14世紀の半ばにアナトリア半島の新興国家オスマン帝国がバルカン半島に進出。1371年のマリツァの戦いでセルビア帝国連合軍は壊滅した。セルビア公ラザル・フレベリャノヴィチがキリスト教徒同盟の結成を呼びかけると、イヴァン・シシュマンはボスニア王ステファン・トヴルトコと共に同盟に参加した。その後、いくつかの戦場で勝利したものの、ブルガリアはオスマン帝国の標的とされ、1388年にイヴァン・シシュマンは再びムラト1世に臣従を誓った。1396年、ニコポリスの戦いのあと、ブルガリアはついにオスマン帝国に併合された。
オスマン帝国下のブルガリア[編集]
詳細は「オスマン時代のブルガリア」を参照
近代のブルガリア[編集]
民族運動の高揚と自治公国化[編集]
19世紀に民族主義の気運が高まり、1853年のクリミア戦争ではロシア軍の諜報員や軍事顧問が数多く派遣されて情報組織がつくられた。
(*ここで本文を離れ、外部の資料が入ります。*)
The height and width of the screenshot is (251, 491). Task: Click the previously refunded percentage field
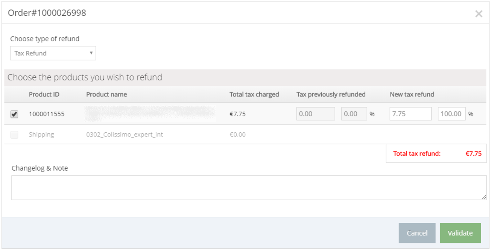pos(354,114)
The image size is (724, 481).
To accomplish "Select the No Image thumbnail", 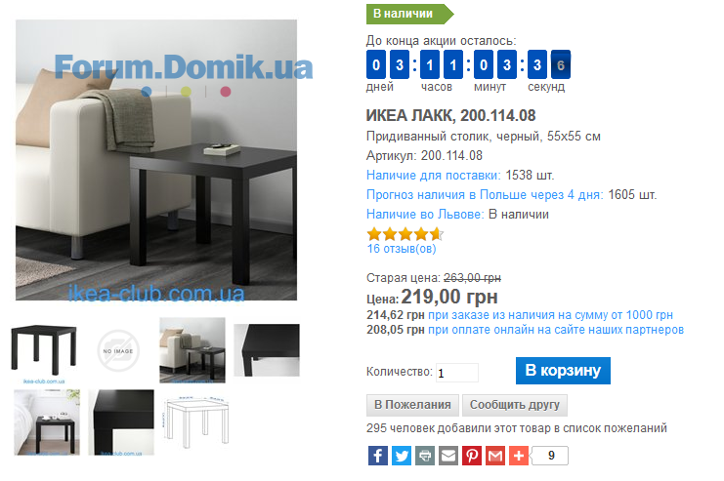I will click(118, 351).
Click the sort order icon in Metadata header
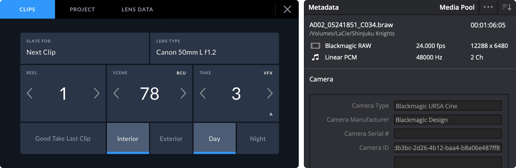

しかし、バルカン半島の戦線が早々に膠着した上に主要大国が敵対あるいは中立するかたちとなったためロシア軍の支援が得られず組織も目立った成果を挙げることなくオスマン帝国の弾圧にあって崩壊。パリ講和会議では当初の目的だったスラヴ人保護は棚上げにされ、さらにブルガリアは深刻な経済危機に見舞われることになった。1876年には4月蜂起と呼ばれる武装蜂起が起こったが、オスマン帝国はこれを鎮圧し、約3万人のブルガリア人が殺害された[3]。この事件をきっかけに南下政策をとるロシアが﹁バルカン解放﹂を唱えてブルガリアに出兵︵汎スラヴ主義︶し、1877年に露土戦争が勃発する。この戦争の後、サン・ステファノ条約に基づきブルガリアは自治権を獲得し、ブルガリア公国として事実上独立した。しかし、ブルガリアがロシアの影響下におかれることを危惧した列国はベルリン会議によってブルガリアの領土を変更した。この結果、バルカン山脈を境に北部がブルガリア自治公国、南部が東ルメリ自治州、西部のマケドニア地方はオスマン帝国領に復するとされ、ブルガリア公国は分割された。しかし、1885年にはオスマン帝国領として残っていた東ルメリ自治州を併合して領土を拡大することに成功した。自治公国として独立した当時、マケドニア地方のオスマン帝国からの自治を求めて内部マケドニア革命組織︵内部マケドニア・アドリアノープル革命組織︶が結成され、後に1903年イリンデン蜂起を引き起こすなど、活発に反オスマン帝国活動を行った。